### Problem statement
Write out the records again, exactly, leaving none out.

### Entries supplied
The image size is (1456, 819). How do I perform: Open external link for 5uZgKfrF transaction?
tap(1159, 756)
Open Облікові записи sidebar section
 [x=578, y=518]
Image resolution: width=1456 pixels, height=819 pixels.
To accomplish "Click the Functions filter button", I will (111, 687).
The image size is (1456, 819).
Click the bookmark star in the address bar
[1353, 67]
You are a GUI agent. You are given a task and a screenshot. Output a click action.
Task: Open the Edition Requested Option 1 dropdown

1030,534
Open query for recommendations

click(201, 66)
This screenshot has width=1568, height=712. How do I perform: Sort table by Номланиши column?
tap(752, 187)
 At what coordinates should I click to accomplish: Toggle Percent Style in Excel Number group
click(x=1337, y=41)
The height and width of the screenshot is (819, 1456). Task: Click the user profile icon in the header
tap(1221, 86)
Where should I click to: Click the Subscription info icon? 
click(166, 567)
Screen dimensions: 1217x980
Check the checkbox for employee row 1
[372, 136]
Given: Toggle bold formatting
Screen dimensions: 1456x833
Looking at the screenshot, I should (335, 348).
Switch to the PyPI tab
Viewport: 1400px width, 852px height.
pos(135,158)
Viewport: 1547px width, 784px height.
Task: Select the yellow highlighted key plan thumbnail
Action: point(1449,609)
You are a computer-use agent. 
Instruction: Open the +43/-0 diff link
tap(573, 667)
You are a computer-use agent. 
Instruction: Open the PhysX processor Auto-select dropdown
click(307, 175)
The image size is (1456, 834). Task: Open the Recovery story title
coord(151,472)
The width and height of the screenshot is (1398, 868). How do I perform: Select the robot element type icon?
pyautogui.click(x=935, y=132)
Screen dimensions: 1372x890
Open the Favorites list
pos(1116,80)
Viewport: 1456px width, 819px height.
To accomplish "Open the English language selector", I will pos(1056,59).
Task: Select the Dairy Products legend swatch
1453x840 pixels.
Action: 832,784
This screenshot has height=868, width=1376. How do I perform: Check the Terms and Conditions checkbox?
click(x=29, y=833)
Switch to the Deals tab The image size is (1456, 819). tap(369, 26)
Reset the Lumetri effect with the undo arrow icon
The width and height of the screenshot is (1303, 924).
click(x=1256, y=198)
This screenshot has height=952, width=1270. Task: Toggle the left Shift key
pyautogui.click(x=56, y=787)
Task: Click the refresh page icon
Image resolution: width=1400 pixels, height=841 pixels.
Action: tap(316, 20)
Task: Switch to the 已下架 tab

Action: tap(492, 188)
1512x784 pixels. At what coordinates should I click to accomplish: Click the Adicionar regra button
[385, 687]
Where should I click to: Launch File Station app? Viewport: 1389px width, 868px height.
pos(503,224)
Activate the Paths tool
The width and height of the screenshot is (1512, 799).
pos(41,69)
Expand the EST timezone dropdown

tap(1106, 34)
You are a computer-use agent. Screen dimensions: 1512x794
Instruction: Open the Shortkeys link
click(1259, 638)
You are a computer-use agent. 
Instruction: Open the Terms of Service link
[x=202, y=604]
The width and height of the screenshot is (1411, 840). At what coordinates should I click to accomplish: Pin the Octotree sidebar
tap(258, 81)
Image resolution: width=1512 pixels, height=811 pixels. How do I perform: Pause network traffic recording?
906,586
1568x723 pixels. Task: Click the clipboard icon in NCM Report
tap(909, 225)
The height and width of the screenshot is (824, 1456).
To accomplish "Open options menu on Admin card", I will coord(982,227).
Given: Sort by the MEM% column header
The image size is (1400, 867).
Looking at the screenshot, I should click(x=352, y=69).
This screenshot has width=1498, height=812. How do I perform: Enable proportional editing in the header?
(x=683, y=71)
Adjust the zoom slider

### Result of the exercise
The image size is (1456, 819). How do I perform: Open external link for 5uZgKfrF transaction?
tap(1159, 756)
Open Облікові записи sidebar section
 [x=578, y=518]
Image resolution: width=1456 pixels, height=819 pixels.
To accomplish "Click the Functions filter button", I will (111, 687).
The image size is (1456, 819).
Click the bookmark star in the address bar
[1353, 67]
You are a GUI agent. You are given a task and a screenshot. Output a click action.
Task: Open the Edition Requested Option 1 dropdown

1030,534
Open query for recommendations

click(201, 66)
This screenshot has width=1568, height=712. How do I perform: Sort table by Номланиши column?
tap(752, 187)
 At what coordinates should I click to accomplish: Toggle Percent Style in Excel Number group
click(x=1337, y=41)
The height and width of the screenshot is (819, 1456). Task: Click the user profile icon in the header
tap(1221, 86)
Where should I click to: Click the Subscription info icon? 
click(166, 567)
Screen dimensions: 1217x980
Check the checkbox for employee row 1
[372, 136]
Given: Toggle bold formatting
Screen dimensions: 1456x833
Looking at the screenshot, I should (335, 348).
Switch to the PyPI tab
Viewport: 1400px width, 852px height.
pos(135,158)
Viewport: 1547px width, 784px height.
Task: Select the yellow highlighted key plan thumbnail
Action: point(1449,609)
You are a computer-use agent. 
Instruction: Open the +43/-0 diff link
tap(573, 667)
You are a computer-use agent. 
Instruction: Open the PhysX processor Auto-select dropdown
click(307, 175)
The image size is (1456, 834). Task: Open the Recovery story title
coord(151,472)
The width and height of the screenshot is (1398, 868). How do I perform: Select the robot element type icon?
pyautogui.click(x=935, y=132)
Screen dimensions: 1372x890
Open the Favorites list
pos(1116,80)
Viewport: 1456px width, 819px height.
To accomplish "Open the English language selector", I will pos(1056,59).
Task: Select the Dairy Products legend swatch
1453x840 pixels.
Action: 832,784
This screenshot has height=868, width=1376. How do I perform: Check the Terms and Conditions checkbox?
click(x=29, y=833)
Switch to the Deals tab The image size is (1456, 819). tap(369, 26)
Reset the Lumetri effect with the undo arrow icon
The width and height of the screenshot is (1303, 924).
click(x=1256, y=198)
This screenshot has height=952, width=1270. Task: Toggle the left Shift key
pyautogui.click(x=56, y=787)
Task: Click the refresh page icon
Image resolution: width=1400 pixels, height=841 pixels.
Action: tap(316, 20)
Task: Switch to the 已下架 tab

Action: tap(492, 188)
1512x784 pixels. At what coordinates should I click to accomplish: Click the Adicionar regra button
[385, 687]
Where should I click to: Launch File Station app? Viewport: 1389px width, 868px height.
pos(503,224)
Activate the Paths tool
The width and height of the screenshot is (1512, 799).
pos(41,69)
Expand the EST timezone dropdown

tap(1106, 34)
You are a computer-use agent. Screen dimensions: 1512x794
Instruction: Open the Shortkeys link
click(1259, 638)
You are a computer-use agent. 
Instruction: Open the Terms of Service link
[x=202, y=604]
The width and height of the screenshot is (1411, 840). At what coordinates should I click to accomplish: Pin the Octotree sidebar
tap(258, 81)
Image resolution: width=1512 pixels, height=811 pixels. How do I perform: Pause network traffic recording?
906,586
1568x723 pixels. Task: Click the clipboard icon in NCM Report
tap(909, 225)
The height and width of the screenshot is (824, 1456).
To accomplish "Open options menu on Admin card", I will coord(982,227).
Given: Sort by the MEM% column header
The image size is (1400, 867).
Looking at the screenshot, I should click(x=352, y=69).
This screenshot has width=1498, height=812. How do I perform: Enable proportional editing in the header?
(x=683, y=71)
Adjust the zoom slider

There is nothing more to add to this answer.